Of course I love to see family and friends, but the stresses of gift-buying, end-of-year school commitments of three children, school holidays while working, summer holiday planning on top of all the regular demands of life, well forgive me if it all gets a bit much.
And I find the rush to see everyone before Christmas a little ridiculous when we could all be doing that throughout the year. I really do try to tap into the ritual aspect of it that others find so satisfying, but nearly always fall short.
I do have some good-natured envy of those who embrace and love all the chaos which comes with the festive season. I genuinely love their joy and the fabulous sense of warmth they get from Christmas.
My Christmas-loving friends and I engage in a good deal of anti-Christmas mirth - usually in the form of Grumpy Cat and early decorating memes.
So with all this said, I present a list of ways I get through Christmas, as a person who simply doesn't like more chaos than I already have (I have enough chaos; I have three boys):
Acceptance that it's an ordeal for me. That my desire for my children to experience its magic, trumps my dislike of Christmas.

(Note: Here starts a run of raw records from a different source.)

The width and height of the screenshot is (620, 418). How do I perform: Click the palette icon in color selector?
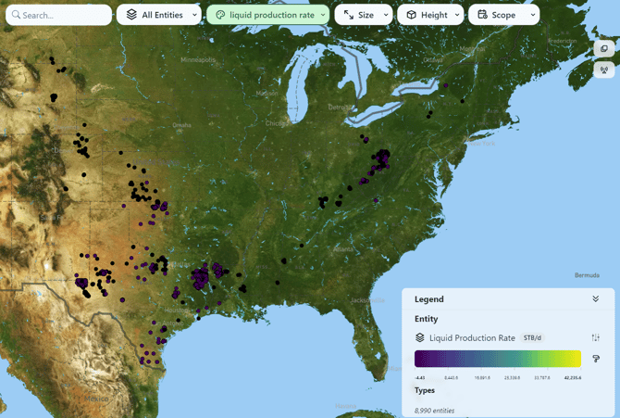[220, 15]
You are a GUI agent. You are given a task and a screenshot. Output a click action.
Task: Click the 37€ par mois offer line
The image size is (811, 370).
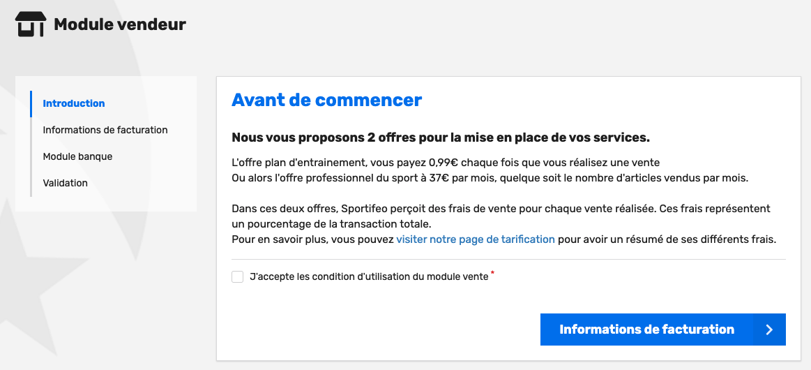(490, 179)
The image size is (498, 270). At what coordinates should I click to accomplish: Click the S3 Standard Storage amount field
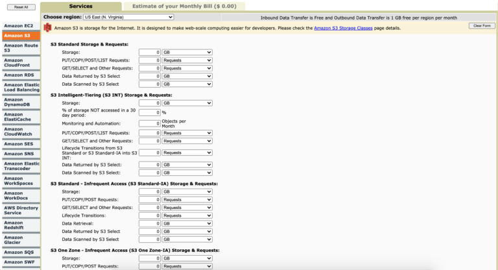tap(150, 52)
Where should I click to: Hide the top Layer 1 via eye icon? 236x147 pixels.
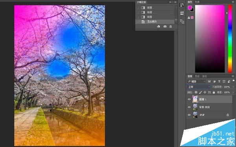click(x=189, y=99)
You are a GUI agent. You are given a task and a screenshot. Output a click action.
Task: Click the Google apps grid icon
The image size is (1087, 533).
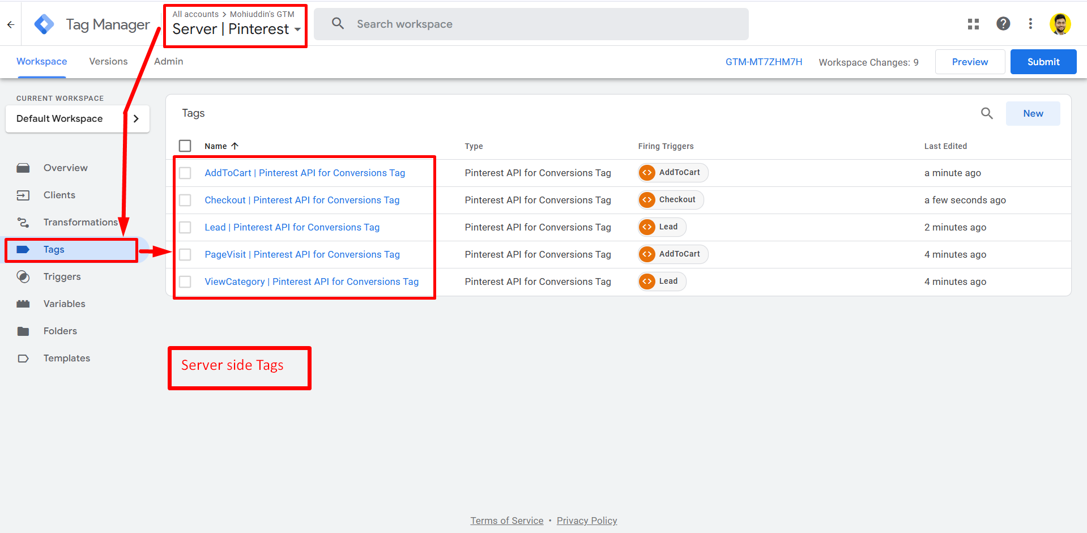pos(973,24)
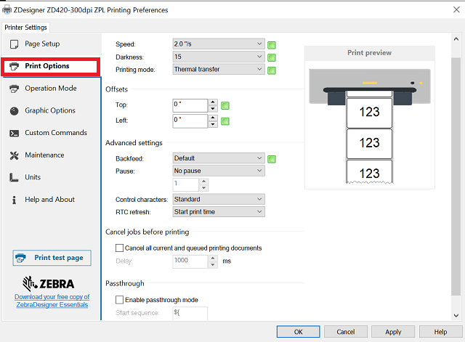Open Help and About info icon
465x342 pixels.
pos(14,200)
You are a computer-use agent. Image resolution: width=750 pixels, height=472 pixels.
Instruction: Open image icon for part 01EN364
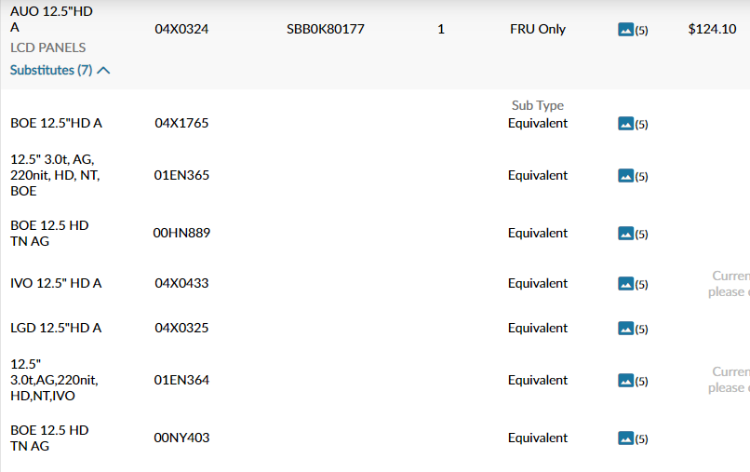(x=625, y=381)
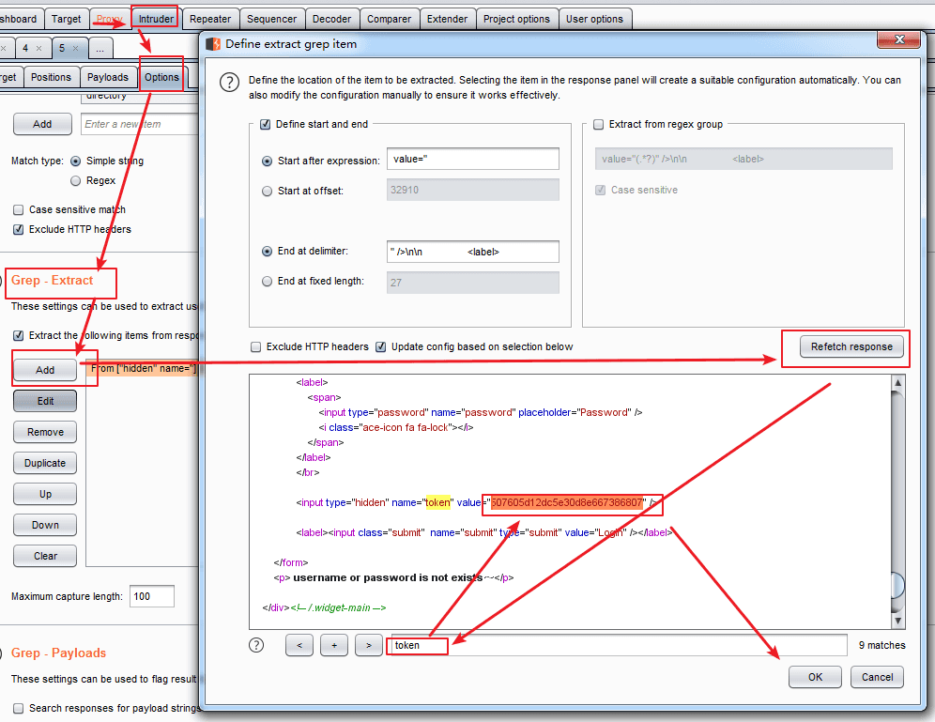Select Start at offset radio button
Screen dimensions: 935x722
click(268, 192)
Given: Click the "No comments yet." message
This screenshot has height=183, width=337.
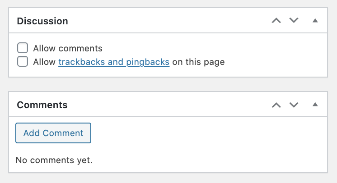Looking at the screenshot, I should [x=54, y=160].
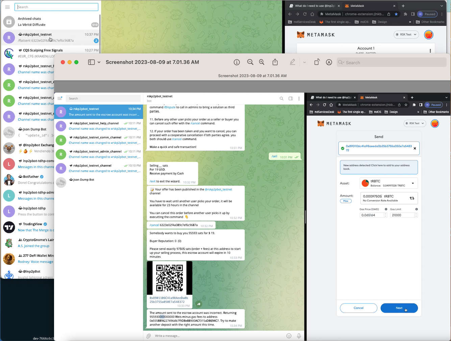
Task: Open the Preview share icon
Action: 275,62
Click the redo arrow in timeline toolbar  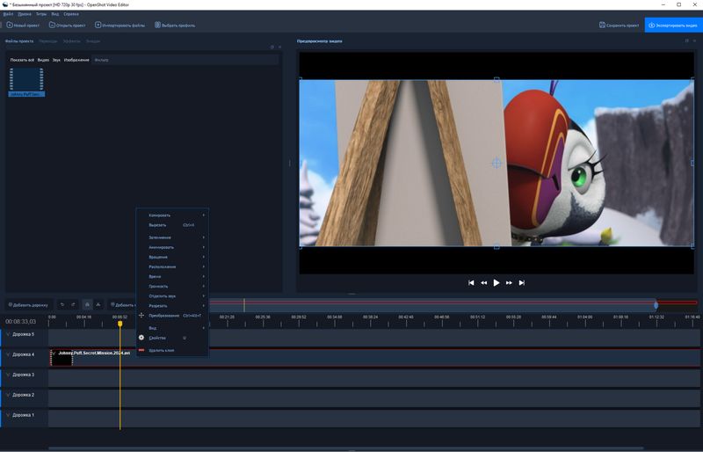pos(73,305)
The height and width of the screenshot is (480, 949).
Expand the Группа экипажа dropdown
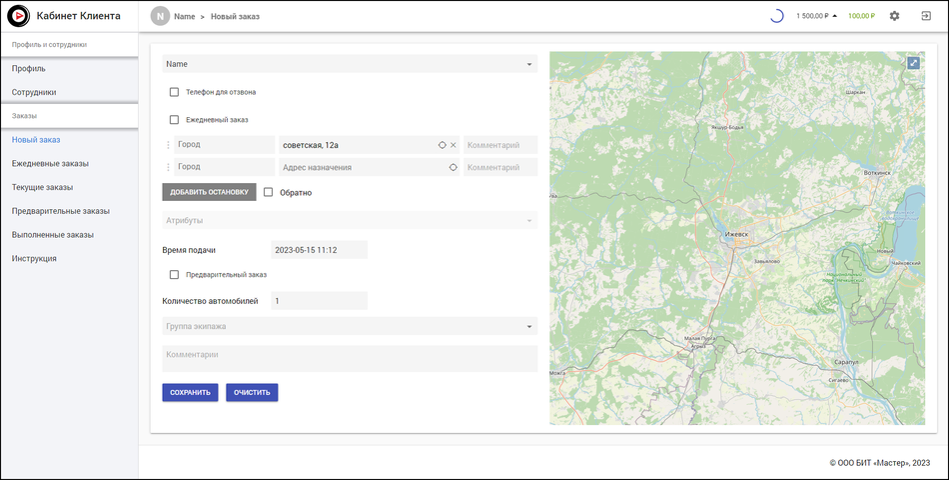pyautogui.click(x=529, y=326)
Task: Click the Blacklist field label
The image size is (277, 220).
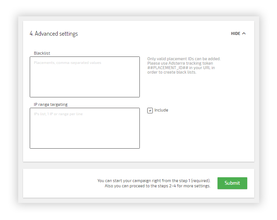Action: (x=42, y=53)
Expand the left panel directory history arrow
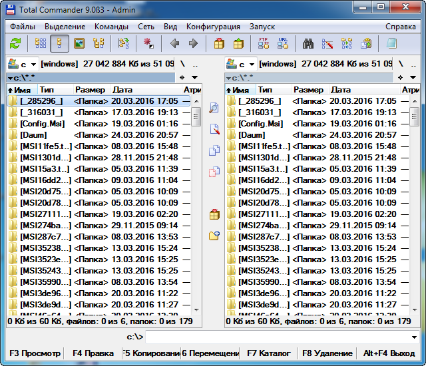 pos(194,78)
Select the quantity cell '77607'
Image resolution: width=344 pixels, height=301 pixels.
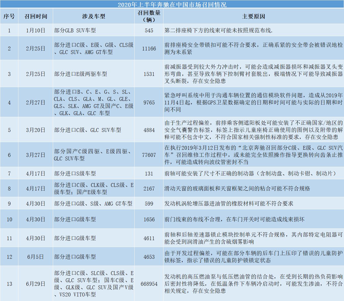coord(149,155)
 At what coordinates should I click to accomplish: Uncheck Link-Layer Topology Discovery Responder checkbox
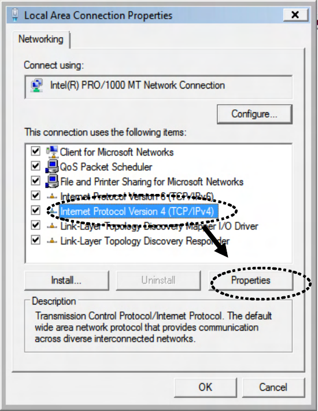pyautogui.click(x=35, y=240)
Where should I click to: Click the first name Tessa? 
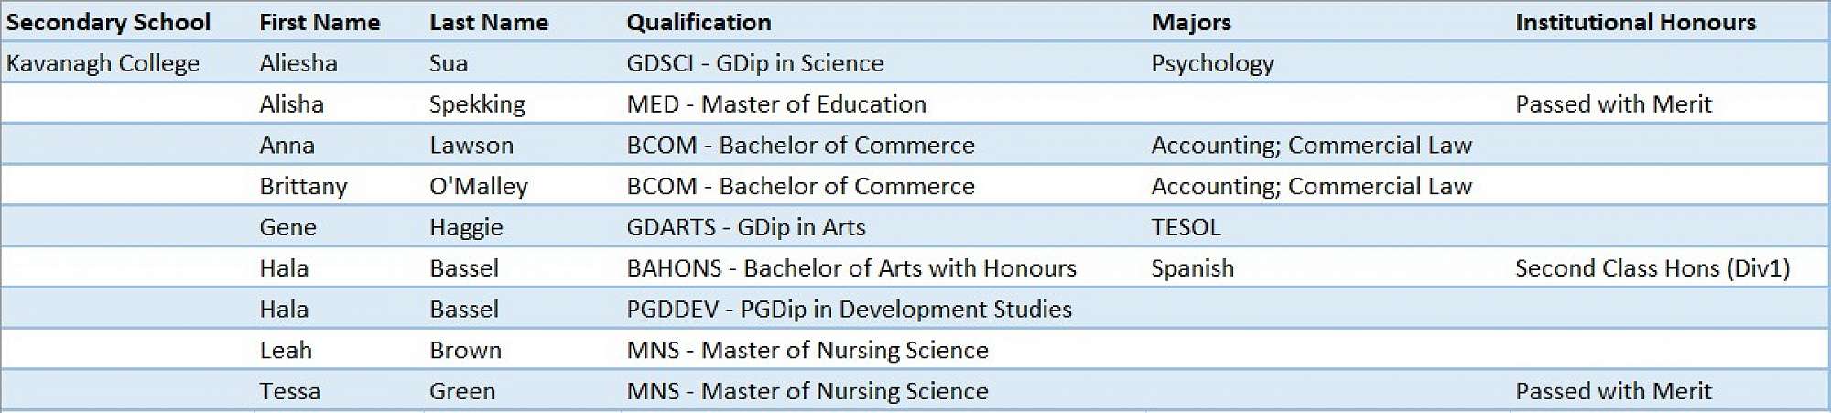[x=289, y=391]
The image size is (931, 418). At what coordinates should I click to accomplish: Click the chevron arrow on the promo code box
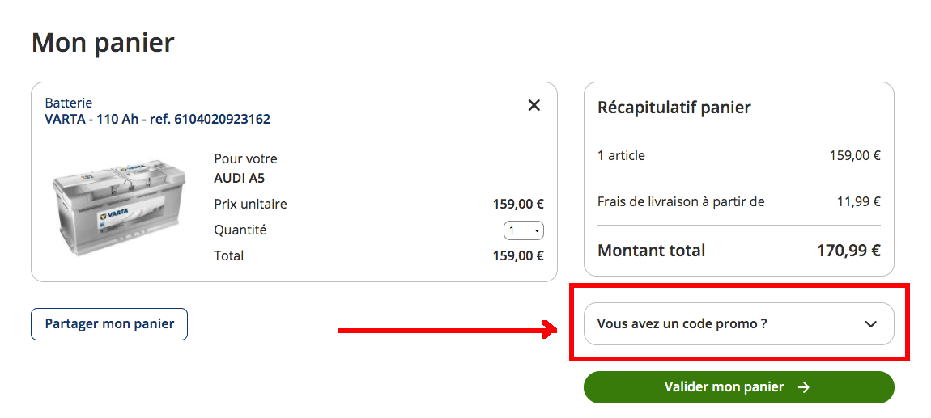870,324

2. Never bring others down
My number one rule is to never affect the joy others find in Christmas. This is not solely for the sake of others - it makes me feel really flipping virtuous and gives me a productive reason for my restraint.
3. A degree of faking it is required
I usually pride myself on being totally genuine, however some situations call for a 'fake it 'til you make it' approach and this is one of them. If my children and others are to enjoy their Christmases to the full, I'm not going to mope around and whinge about every Christmas thing that annoys me.
I assume a slight smile, put on some tolerable Christmas music like Boney M, then we decorate the tree. When sitting through a very long end-of-year school assembly, I daydream, hold my head in an interested manner and just smile and clap, smile and clap, then de-frag with a friend that evening over a glass of wine.
4. Find joy in the small things
This one is a biggie. Things like my two-year-old getting excited about tinsel on a tree, the cinnamon smell of a festive candle, eating a traditional dish only served at Christmas, going on a family drive to look at Christmas lights, seeing that old friend who is in town. I don't have to love the whole deal, but I certainly look for things to enjoy on my own terms.
5. Remember my gratitude
I'm not really into the gratitude memes that are so prevalent now (probably a Gen X thing thank you very much Winona Ryder). A rare one will resonate with me and I think it's great that others find them useful. I just generally don't, but it doesn't mean I don't stop to remember what I do have.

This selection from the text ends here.